▶ [TASK PROMPT]: Return, from the data that follows, each line that holds the word "will".

-=-=-=-=-

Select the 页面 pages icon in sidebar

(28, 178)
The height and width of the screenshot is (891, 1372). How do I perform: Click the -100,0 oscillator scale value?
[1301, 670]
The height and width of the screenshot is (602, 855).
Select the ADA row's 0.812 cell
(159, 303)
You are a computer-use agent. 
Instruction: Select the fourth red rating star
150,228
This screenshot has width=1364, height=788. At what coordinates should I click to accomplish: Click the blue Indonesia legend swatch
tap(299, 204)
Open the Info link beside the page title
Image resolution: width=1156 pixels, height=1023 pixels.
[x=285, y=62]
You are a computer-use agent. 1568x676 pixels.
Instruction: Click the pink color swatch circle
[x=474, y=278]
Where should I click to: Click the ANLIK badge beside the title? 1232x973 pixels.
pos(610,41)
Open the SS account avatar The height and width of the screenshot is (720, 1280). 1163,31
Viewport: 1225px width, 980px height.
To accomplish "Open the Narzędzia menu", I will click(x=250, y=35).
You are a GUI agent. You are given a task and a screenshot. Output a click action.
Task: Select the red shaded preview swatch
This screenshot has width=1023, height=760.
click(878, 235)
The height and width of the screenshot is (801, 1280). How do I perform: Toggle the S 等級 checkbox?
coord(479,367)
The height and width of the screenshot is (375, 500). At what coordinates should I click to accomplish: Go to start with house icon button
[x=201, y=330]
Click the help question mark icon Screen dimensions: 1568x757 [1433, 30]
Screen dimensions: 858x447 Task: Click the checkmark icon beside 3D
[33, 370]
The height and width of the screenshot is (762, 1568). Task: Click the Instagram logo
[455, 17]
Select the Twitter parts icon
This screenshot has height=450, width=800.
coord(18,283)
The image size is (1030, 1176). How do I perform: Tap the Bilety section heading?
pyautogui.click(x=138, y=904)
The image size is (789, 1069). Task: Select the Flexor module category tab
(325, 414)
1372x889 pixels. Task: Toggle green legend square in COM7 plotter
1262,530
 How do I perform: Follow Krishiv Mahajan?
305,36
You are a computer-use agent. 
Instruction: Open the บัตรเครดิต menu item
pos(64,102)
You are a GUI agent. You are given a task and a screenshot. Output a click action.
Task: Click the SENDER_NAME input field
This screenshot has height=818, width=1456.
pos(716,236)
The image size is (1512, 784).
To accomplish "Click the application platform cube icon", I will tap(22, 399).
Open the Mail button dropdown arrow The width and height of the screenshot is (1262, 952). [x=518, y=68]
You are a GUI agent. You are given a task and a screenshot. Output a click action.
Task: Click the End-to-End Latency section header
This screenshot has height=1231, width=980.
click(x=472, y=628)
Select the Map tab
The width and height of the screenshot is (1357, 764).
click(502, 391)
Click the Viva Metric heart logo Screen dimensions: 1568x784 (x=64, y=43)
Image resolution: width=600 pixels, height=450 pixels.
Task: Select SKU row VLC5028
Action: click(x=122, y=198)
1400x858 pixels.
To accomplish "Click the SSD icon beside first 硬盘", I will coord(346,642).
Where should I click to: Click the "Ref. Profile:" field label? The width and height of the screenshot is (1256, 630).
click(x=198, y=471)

-=-=-=-=-

▶ [ANSWER TO THIS PROBLEM]:
To accomplish "Open the Narzędzia menu", I will click(x=250, y=35).
To accomplish "Click the application platform cube icon", I will tap(22, 399).
To accomplish "Click the SSD icon beside first 硬盘", I will coord(346,642).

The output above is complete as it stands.